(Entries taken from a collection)
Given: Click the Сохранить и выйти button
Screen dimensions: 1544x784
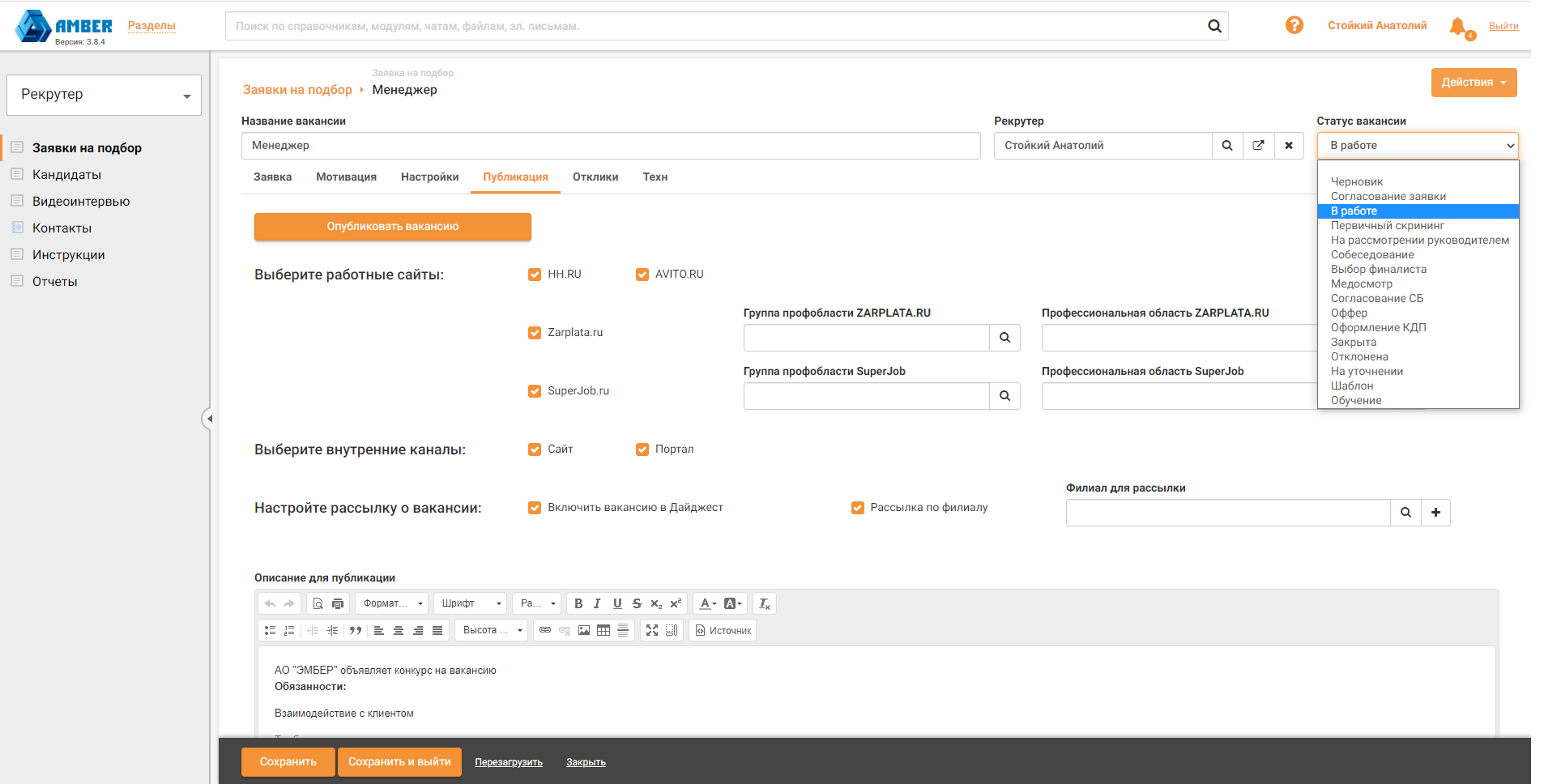Looking at the screenshot, I should point(399,762).
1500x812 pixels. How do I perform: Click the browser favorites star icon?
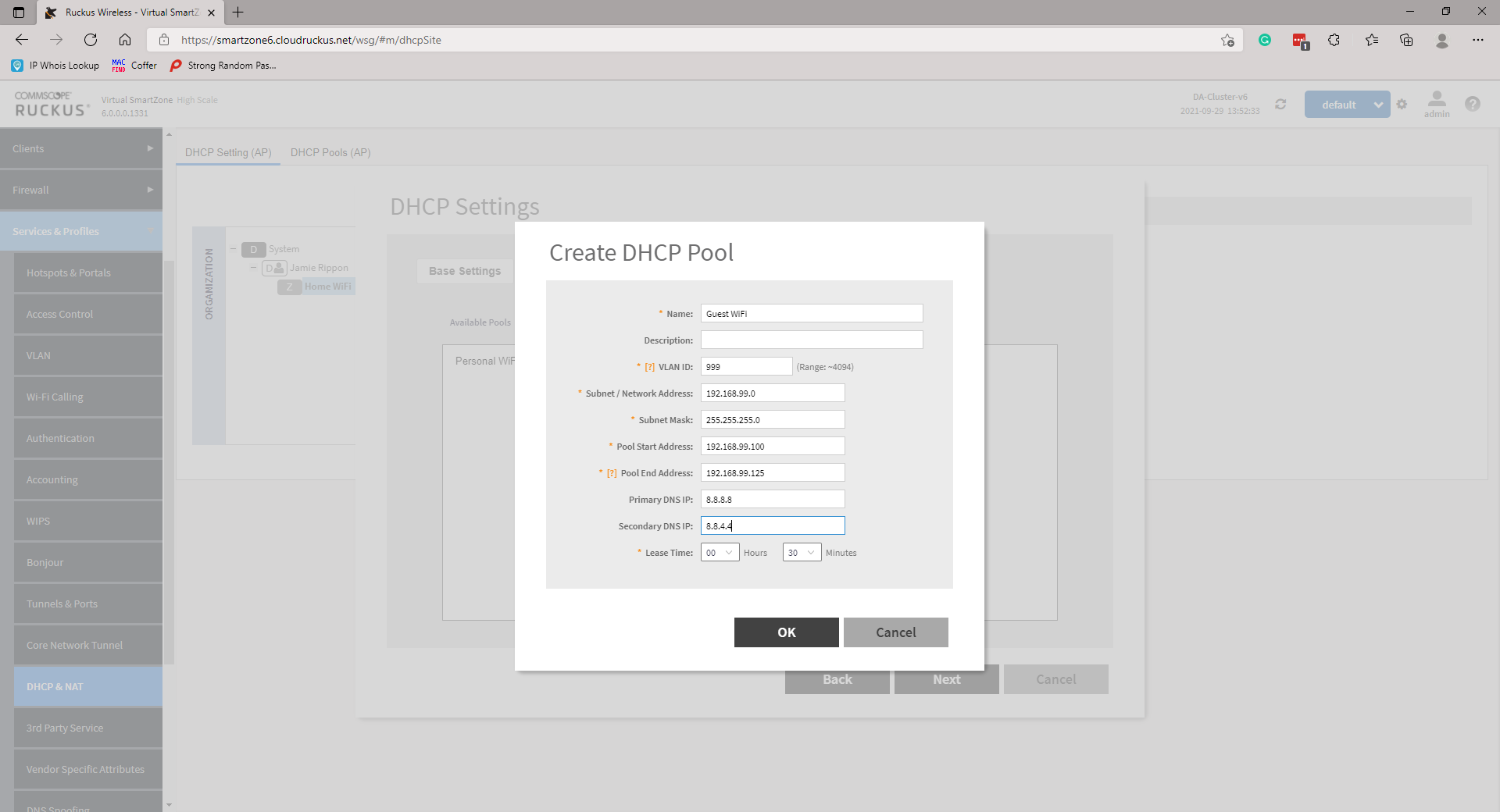pyautogui.click(x=1371, y=40)
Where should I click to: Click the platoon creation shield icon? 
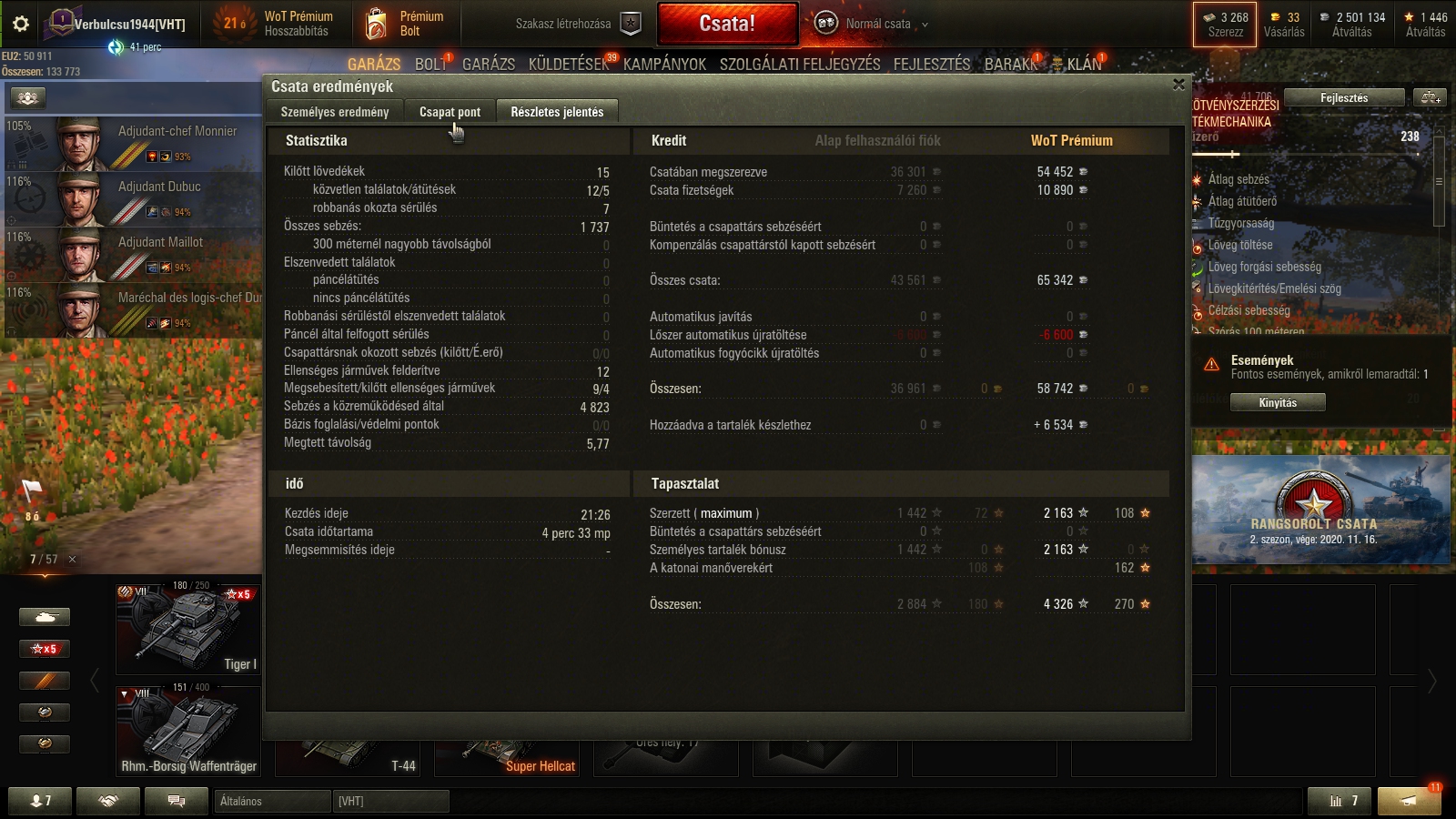coord(631,24)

### What is expected
An exact copy of the lines from the one with "Screen dimensions: 1544x784" through the end of the entries above, both included, is the whole answer. It contains no pictures.

### Written response
Screen dimensions: 1544x784
Looking at the screenshot, I should point(399,762).
1500x812 pixels. How do I perform: Click the browser favorites star icon?
pyautogui.click(x=1371, y=40)
Where should I click to: Click the platoon creation shield icon? 
coord(631,24)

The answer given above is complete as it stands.